----- Source material
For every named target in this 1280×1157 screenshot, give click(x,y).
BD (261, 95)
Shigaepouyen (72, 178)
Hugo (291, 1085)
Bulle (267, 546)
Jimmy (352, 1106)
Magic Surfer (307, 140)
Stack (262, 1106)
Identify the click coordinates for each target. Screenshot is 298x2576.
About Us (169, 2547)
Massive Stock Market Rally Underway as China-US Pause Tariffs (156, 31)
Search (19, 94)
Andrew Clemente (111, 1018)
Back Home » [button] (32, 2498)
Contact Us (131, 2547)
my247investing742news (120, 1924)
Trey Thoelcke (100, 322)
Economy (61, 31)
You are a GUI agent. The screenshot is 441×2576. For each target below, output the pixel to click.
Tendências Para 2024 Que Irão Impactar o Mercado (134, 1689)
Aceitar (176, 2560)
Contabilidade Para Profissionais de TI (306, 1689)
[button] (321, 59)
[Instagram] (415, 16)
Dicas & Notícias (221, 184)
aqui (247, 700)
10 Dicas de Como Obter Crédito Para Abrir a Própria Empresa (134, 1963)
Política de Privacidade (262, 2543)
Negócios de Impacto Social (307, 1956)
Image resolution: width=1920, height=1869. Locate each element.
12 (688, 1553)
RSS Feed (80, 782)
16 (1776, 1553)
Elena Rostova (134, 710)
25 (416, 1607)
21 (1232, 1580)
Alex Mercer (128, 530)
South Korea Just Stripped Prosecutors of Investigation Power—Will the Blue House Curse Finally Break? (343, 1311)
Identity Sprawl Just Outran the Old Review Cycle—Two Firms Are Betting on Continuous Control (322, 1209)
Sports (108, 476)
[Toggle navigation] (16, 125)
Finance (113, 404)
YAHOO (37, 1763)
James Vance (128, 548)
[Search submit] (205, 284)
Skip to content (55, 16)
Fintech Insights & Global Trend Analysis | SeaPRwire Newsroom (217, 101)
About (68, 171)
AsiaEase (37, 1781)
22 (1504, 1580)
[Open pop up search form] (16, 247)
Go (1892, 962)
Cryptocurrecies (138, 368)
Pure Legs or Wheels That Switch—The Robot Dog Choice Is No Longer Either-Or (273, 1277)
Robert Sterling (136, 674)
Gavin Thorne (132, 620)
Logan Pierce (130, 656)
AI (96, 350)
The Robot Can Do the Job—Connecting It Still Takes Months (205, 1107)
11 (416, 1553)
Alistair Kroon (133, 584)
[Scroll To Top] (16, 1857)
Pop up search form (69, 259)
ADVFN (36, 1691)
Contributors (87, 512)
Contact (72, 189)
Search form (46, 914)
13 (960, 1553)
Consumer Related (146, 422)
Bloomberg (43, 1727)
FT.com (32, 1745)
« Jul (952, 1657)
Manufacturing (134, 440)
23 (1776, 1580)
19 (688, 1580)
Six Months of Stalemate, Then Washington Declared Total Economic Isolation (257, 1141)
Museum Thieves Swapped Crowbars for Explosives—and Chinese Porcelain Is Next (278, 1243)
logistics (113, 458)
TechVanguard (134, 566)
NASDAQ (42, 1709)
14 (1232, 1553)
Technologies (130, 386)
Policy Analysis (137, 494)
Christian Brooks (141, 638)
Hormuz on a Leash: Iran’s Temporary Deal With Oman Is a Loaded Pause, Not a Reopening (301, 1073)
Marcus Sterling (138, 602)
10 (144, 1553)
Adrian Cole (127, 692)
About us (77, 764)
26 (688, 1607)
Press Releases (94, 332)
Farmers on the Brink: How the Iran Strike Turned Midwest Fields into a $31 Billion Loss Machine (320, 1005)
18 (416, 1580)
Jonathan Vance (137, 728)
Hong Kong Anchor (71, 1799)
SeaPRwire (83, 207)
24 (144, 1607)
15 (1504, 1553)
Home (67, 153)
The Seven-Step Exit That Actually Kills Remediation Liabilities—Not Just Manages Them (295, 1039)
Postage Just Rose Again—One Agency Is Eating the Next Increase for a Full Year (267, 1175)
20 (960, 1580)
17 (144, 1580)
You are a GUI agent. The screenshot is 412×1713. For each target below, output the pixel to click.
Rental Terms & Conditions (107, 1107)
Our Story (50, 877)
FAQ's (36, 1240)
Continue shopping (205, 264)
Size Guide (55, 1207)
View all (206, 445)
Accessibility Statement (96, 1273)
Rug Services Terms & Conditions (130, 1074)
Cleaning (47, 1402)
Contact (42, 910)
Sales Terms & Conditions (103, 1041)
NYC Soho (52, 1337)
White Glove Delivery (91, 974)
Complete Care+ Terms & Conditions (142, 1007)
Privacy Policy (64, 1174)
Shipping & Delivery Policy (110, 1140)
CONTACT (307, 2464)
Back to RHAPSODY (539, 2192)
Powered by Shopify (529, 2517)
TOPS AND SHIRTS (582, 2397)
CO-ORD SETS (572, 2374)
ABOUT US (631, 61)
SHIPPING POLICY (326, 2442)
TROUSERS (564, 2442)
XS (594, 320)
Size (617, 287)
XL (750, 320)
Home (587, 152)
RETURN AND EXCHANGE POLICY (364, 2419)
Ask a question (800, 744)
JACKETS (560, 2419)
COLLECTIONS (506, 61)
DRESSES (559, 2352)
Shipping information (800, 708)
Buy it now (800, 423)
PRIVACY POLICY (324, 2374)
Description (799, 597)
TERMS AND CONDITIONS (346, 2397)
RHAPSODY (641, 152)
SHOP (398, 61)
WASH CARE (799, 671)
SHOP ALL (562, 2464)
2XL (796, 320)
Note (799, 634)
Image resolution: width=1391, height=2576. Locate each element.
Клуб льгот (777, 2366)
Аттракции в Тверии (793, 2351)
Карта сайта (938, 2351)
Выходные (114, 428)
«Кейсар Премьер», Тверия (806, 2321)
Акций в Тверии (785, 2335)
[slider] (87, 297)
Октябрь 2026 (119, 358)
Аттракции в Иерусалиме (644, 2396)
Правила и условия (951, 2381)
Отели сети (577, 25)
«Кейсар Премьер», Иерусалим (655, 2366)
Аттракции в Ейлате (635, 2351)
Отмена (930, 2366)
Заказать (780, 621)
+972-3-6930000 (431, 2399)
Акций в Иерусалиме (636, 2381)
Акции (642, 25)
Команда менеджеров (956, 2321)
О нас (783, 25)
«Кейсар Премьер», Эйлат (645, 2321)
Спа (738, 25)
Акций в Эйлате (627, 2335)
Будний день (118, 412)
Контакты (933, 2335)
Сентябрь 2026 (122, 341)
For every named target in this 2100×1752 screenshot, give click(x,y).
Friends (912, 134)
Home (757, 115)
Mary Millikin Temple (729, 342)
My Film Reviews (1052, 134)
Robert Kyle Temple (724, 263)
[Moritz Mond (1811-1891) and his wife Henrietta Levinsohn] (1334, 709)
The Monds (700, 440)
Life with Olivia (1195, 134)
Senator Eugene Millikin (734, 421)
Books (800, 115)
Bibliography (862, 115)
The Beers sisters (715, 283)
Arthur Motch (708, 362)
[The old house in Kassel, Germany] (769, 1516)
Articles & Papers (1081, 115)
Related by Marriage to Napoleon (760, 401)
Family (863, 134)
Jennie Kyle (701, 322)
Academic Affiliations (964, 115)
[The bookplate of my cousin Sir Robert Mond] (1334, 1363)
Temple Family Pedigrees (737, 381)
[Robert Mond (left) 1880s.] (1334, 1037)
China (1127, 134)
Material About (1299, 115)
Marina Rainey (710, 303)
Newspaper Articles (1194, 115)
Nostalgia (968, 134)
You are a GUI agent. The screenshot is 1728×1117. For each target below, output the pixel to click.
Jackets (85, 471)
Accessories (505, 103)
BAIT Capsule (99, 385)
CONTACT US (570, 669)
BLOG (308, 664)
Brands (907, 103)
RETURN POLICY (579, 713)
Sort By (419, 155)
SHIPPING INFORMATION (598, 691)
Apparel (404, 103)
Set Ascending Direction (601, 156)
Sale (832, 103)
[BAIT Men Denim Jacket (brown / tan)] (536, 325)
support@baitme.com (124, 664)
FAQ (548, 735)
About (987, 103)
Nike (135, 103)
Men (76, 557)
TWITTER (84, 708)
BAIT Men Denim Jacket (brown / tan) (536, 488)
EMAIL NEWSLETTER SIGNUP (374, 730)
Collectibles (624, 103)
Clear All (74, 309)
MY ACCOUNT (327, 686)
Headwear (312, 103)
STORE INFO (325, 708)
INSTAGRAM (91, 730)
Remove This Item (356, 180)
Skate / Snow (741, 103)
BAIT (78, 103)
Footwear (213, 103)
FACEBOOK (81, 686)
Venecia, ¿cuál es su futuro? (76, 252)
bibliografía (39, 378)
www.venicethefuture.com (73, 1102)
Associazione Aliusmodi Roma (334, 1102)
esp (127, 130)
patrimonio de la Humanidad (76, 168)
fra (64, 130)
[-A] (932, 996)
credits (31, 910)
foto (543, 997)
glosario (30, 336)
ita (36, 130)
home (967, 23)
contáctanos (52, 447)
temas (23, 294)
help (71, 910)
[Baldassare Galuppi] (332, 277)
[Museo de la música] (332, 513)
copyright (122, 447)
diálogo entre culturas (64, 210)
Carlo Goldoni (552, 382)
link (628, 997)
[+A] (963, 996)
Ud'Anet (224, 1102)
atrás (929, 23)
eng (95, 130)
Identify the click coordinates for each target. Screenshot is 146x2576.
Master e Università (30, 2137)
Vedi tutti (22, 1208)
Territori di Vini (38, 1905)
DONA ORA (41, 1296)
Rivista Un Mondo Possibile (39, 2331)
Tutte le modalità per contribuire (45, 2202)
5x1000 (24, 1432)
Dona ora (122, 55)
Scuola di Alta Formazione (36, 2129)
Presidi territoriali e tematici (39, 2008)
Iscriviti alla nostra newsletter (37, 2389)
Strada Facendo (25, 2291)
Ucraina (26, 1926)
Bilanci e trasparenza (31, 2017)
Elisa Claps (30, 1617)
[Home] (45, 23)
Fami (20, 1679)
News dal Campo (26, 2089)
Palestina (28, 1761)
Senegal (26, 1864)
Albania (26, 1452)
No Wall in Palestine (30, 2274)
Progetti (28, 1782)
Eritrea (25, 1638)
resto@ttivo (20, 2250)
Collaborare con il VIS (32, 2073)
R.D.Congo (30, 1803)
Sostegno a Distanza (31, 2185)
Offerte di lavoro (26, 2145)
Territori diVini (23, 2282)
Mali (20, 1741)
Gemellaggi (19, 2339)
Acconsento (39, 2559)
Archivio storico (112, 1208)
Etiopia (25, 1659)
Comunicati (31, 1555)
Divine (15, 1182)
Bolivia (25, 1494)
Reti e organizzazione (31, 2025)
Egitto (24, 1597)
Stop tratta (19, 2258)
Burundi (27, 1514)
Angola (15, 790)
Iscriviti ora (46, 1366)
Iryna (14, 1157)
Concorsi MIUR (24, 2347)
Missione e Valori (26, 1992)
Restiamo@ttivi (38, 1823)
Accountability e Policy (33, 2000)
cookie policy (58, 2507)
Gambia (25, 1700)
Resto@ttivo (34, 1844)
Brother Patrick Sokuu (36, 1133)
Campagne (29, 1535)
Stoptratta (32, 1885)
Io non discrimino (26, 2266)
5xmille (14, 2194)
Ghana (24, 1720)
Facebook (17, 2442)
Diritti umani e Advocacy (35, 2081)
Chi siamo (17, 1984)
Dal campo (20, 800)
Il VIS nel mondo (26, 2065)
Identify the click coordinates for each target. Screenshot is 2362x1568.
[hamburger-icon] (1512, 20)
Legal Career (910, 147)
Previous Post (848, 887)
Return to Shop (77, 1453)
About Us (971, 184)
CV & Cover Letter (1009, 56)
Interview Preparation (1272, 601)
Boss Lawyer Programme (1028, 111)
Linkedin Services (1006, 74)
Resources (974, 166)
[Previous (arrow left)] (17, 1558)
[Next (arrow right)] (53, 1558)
----------
_Work request_:
Each line above from the one with "Egitto (24, 1597)" up to and including the one with "Accountability e Policy (33, 2000)" must be set down exactly, and no line outside that span may appear.

_Answer section_:
Egitto (24, 1597)
Stop tratta (19, 2258)
Burundi (27, 1514)
Angola (15, 790)
Iscriviti ora (46, 1366)
Iryna (14, 1157)
Concorsi MIUR (24, 2347)
Missione e Valori (26, 1992)
Restiamo@ttivi (38, 1823)
Accountability e Policy (33, 2000)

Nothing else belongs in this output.